也可使用等效的商品化试剂盒提取模板DNA。
3.建立实时荧光PCR扩增反应体系
实时荧光PCR反应体系见表1
表 1 实时荧光PCR反应体系
在各设定的实时荧光PCR反应管中分别加入制备的模板DNA溶液,盖紧管,瞬离5 s~10 s。
将加好样后的反应管放入实时荧光PCR检测系统内,记录样本摆放顺序。
循环条件设置:95℃/10min ,1个循环;95℃/15s ,60℃/30s ,40个循环,在每次循环的60℃/30s时收集荧光。
检测结果后,根据扩增曲线和Ct值判定结果。
4.所述确定质量控制指标
空白对照:以ddH20为模板,按照3所述条件,进行实时荧光PCR反应,检测Ct值大于或等于40;
阴性对照:以非貉子源性物种基因组DNA为模板,按照3所述条件,
进行实时荧光PCR反应,检测Ct值大于或等于40;
阳性对照:以貉子基因组DNA为模板,按照3所述条件,进行实时荧光PCR反应,检测Ct值小于或等于34。
6.结果判定:
待测样品貉子源性基因检测Ct值大于或等于40,阴性对照、阳性对照和空、白对照结果正常者,判定该样品未检出貉子源性成分;
待测样品貉子源性基因检测Ct值小于或等于36,阴性对照!阳性对照和空白对照结果正常者,判定该样品检出貉子源性成分。

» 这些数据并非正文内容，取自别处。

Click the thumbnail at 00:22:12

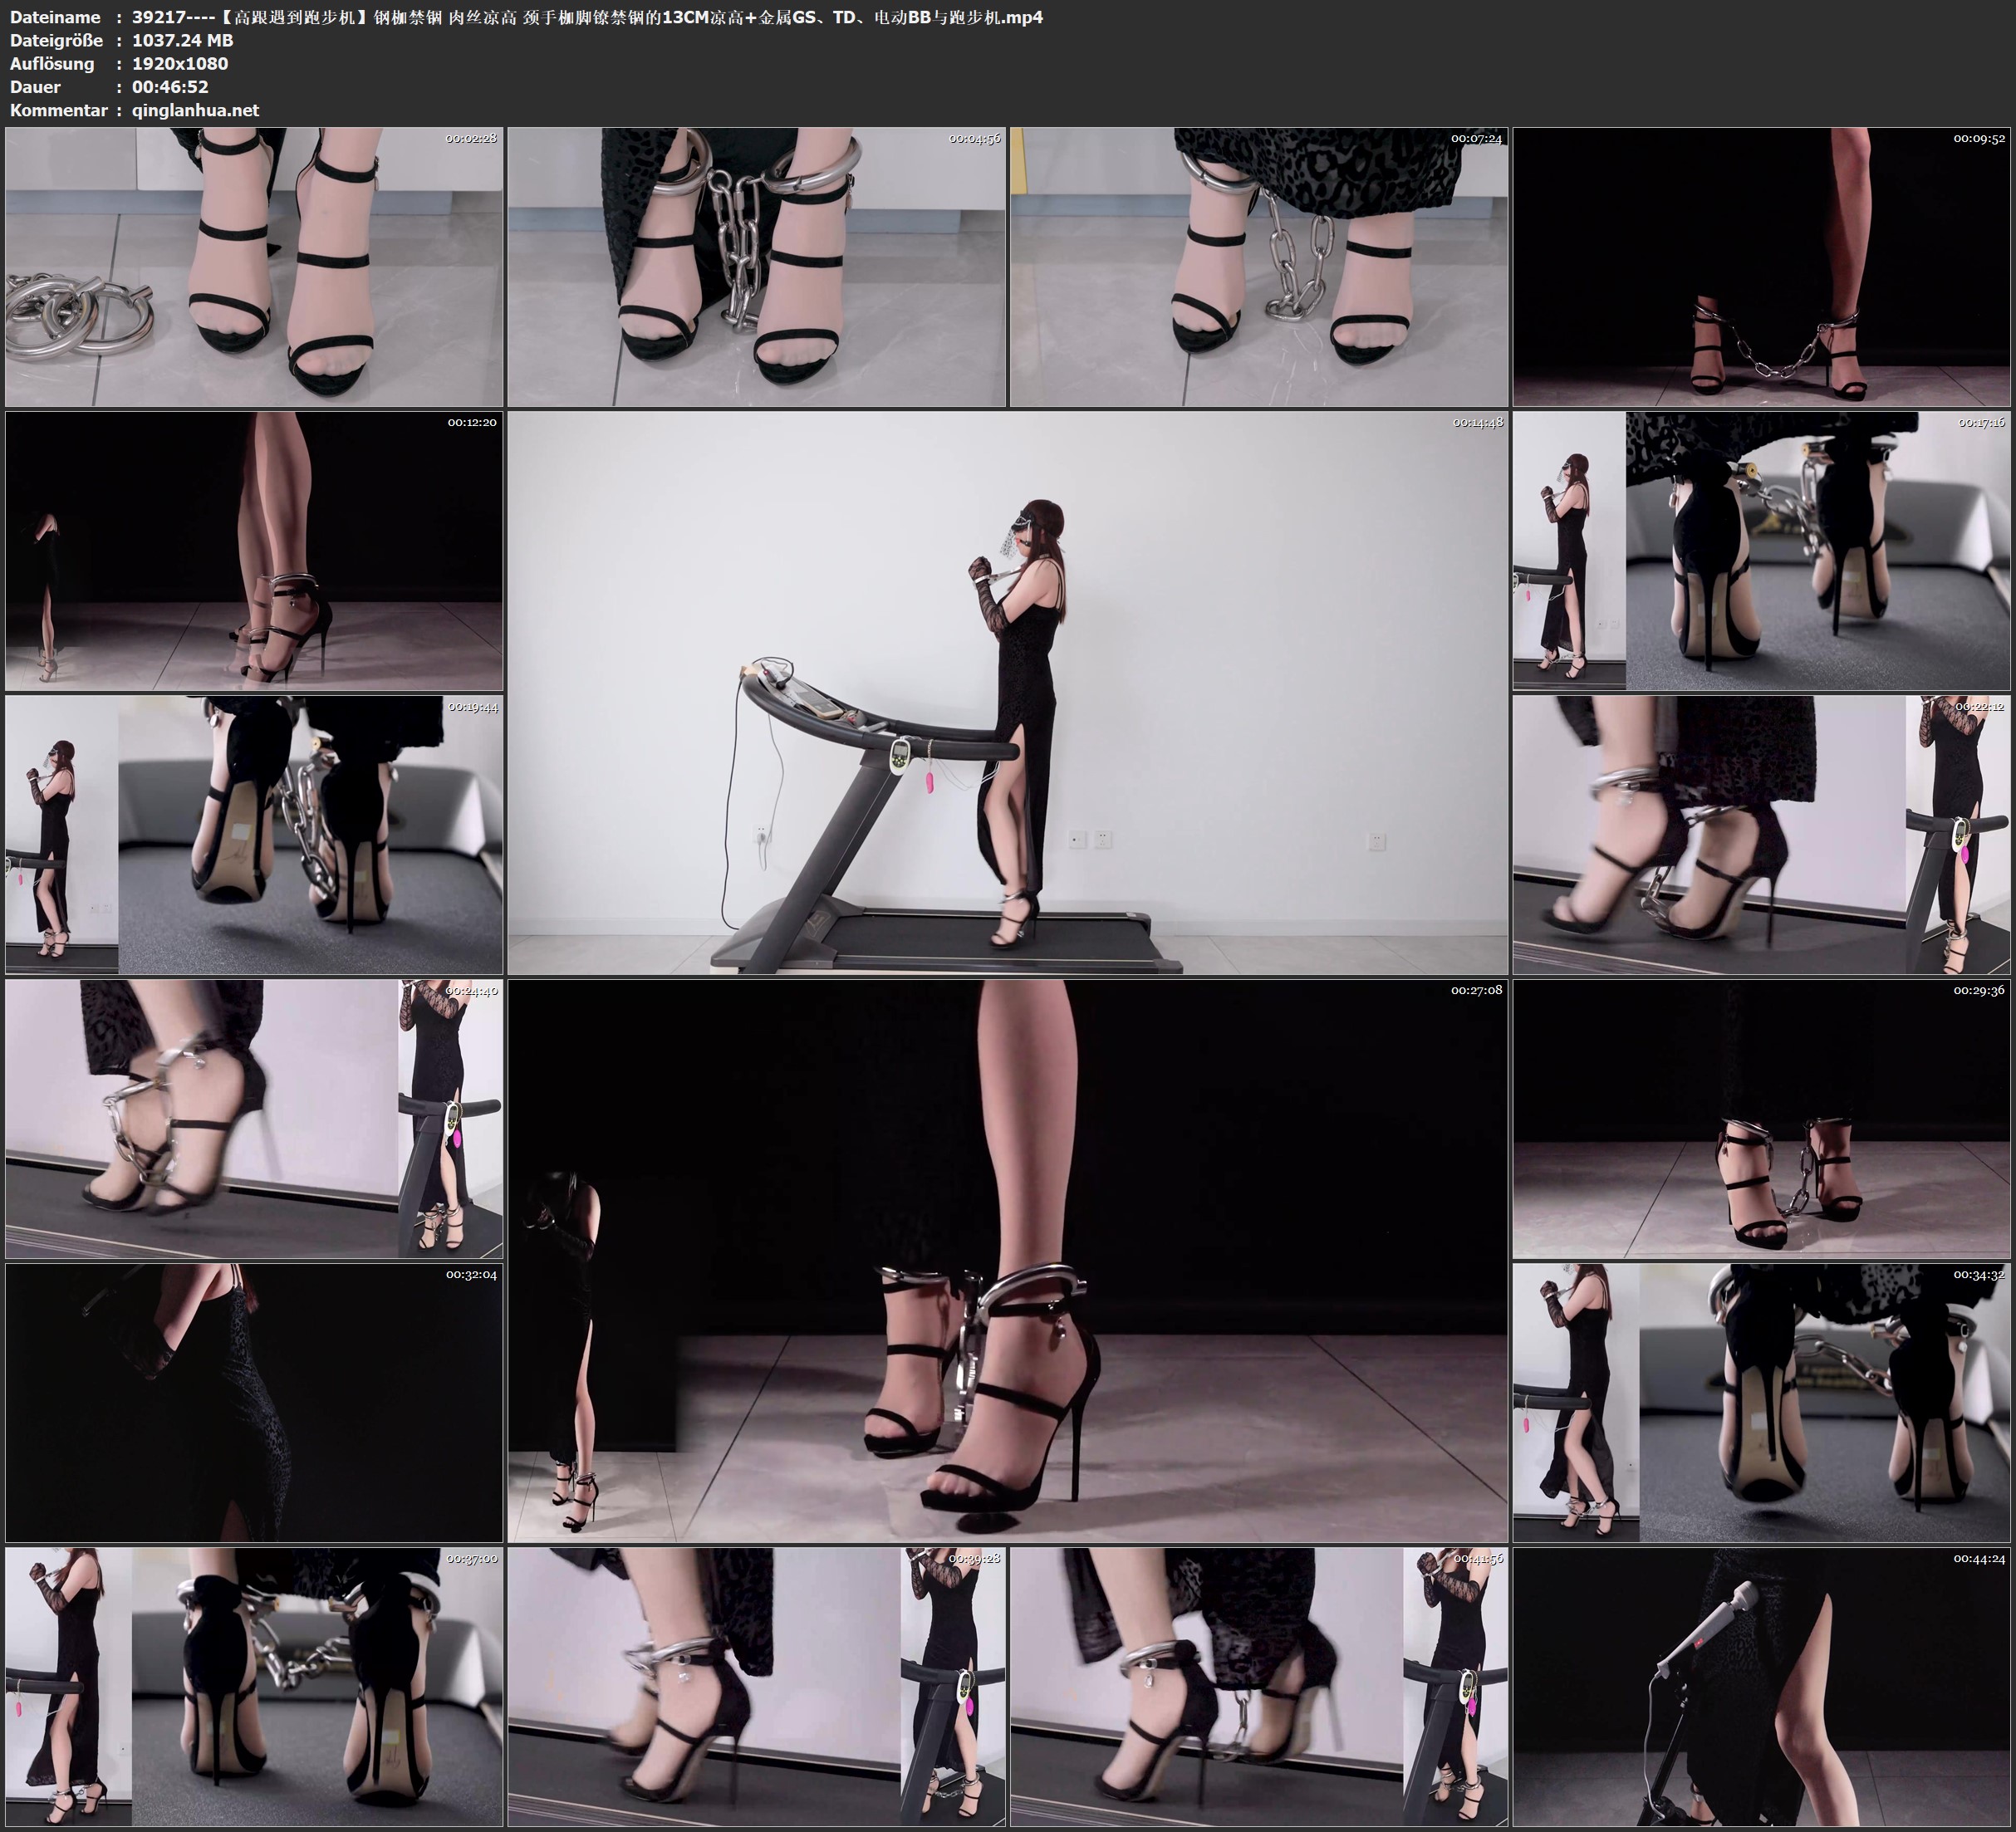coord(1761,835)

待测样品貉子源性基因检测Ct值在36-40之间,重做实时荧光PCR扩增,再次扩增后结果Ct值大于40,且阴性对照、阳性对照和空白对照结果正常、判定该样品未检出貉子源性基因;再次扩增后结果Ct值仍小于40,且阴性对照、阳性对照和空白对照结果正常,判定该样品检出貉子源性基因"每个试样须做2个平行实验。
7.检测结果:
本发明实施例1将待检貉子肉和貉子肉加工品样品提取DNA后,进行实时荧光PCR检测,经检测,含有貉子源性成分的貉子肉和貉子肉加工品显示如图1所示的阳性扩增曲线,表明该引物探针能对貉子源性成分进行良好扩增。
实施例2
取貉肉、貉肉制品、牛肉、猪肉、羊肉、猫肉、狗肉、鹿肉、骆驼肉、马肉、驴肉、兔肉、鸡肉、鸭肉、鹅肉、水貂、狐狸等17种动物DNA进行实时荧光PCR检测,不含有貉子源性成分的样品中则无扩增信号,只有貉子肉有扩增信号,实例2表明本发明的引物和探针具有良好的特异性。结果见图2。